> Text excerpt
Websites have been targeted
Along with a number of other reputable Internet companies our domain name
is being used on forged email.
The forged email may contain one or more of these...
- Ojectionable or inflammatory content.
- An attachment containing a virus.
- A clickable link appearing to be directed to our web site, but in fact linked elsewhere.
What we do
Emails are easy to forge and can originate from any area in the world.
It is not possible for us to stop these emails. However we do take proactive measures and work
with the relevant police and other authorities. When the source can be identified we
give active support to assist prosecution.
What we don't do
- We do not send unsolicited email.
- We do not pass email details to any third party.
- We never send emails containing an active script.
- We do not send emails containing an attachment unless the recipient is expecting it.
- We do not insert 'beacons' in emails or web pages.
What you should do
- If you receive an unexpected email from any source (including from our domain name) you
should treat it with suspicion.
- If you receive an unexpected email from us or any other source do not open or run any attachment
without first checking it.
- Never reply to a spam email. Do not visit a web site to have your name 'removed' from a mailing list
(unless you are sure the domain is operated by a bona fide organisation) - you are just confirming your email to the spammer.
- If the email contains a link: Before clicking confirm the link points to the expected
Internet domain. (You can view the link target on the bottom bar of the browser)
- Avoid opening HTML email from unknown sources. HTML email can contain a 'beacon' to let the spammer know you have
received and opened the email. More spam will surely follow.
How you can help
Here are a few simple rules to follow when sending email. Please review and follow them whenever possible.
They apply when sending email to us and to any other recipient. If the rules were strictly followed by every
correspondent then the spam and virus problem would be easier to manage.
Be specific in the Email Subject Line. If possible put something in the Subject line a spammer could not know. Avoid
vague Subject Lines like 'My Email', 'Please Help', 'What can I do?'. Spammers often send batches of thousands of emails
- they often use a vague subject which could apply to many diverse recipients.
Do not send Email Attachments unless they are expected. Almost all attachments could contain a virus.
Some attachments cannot contain a virus but often tricks are used to disguise the real attachment type.
In particular please do not send documents (.doc files) from Microsoft applications like Word where a safer
alternative is available. (Convert the file to a .rtf file before transmission)
In our experience unexpected emails containing attachments of any of the following types are most likely to be viruses...
...this list is not exhaustive- there are others. We never open this type of attachment. I recommend you don't either!
Avoid HTML email- use plain text instead. HTML email can contain executable code and often contains
'beacons'. In fact this is one of the main reasons commercial spammers use HTML email. A beacon is a hidden link to a
one pixel transparent image. The image itself does no harm but it is named so the server sending the image can identify
which email it was in. In this way spammers can identify which email addresses are active. Beacons can ultimately identify
other personal details about yourself and your location.

> The data
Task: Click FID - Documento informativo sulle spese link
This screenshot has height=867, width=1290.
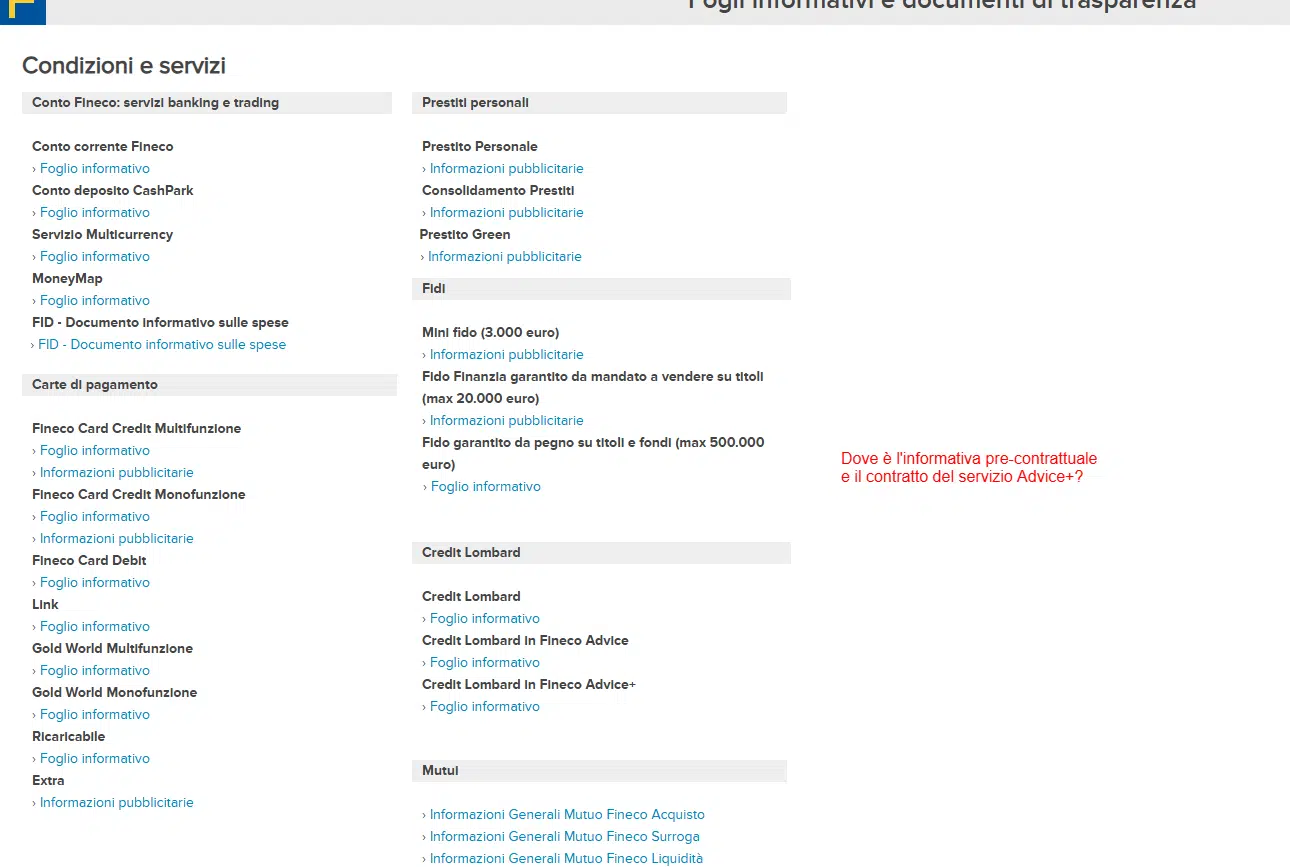Action: 161,345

> What the exercise asks
In the forged-email notice, what file type should a Word document be converted to before it is sent?

> Result of this exercise
A .rtf file.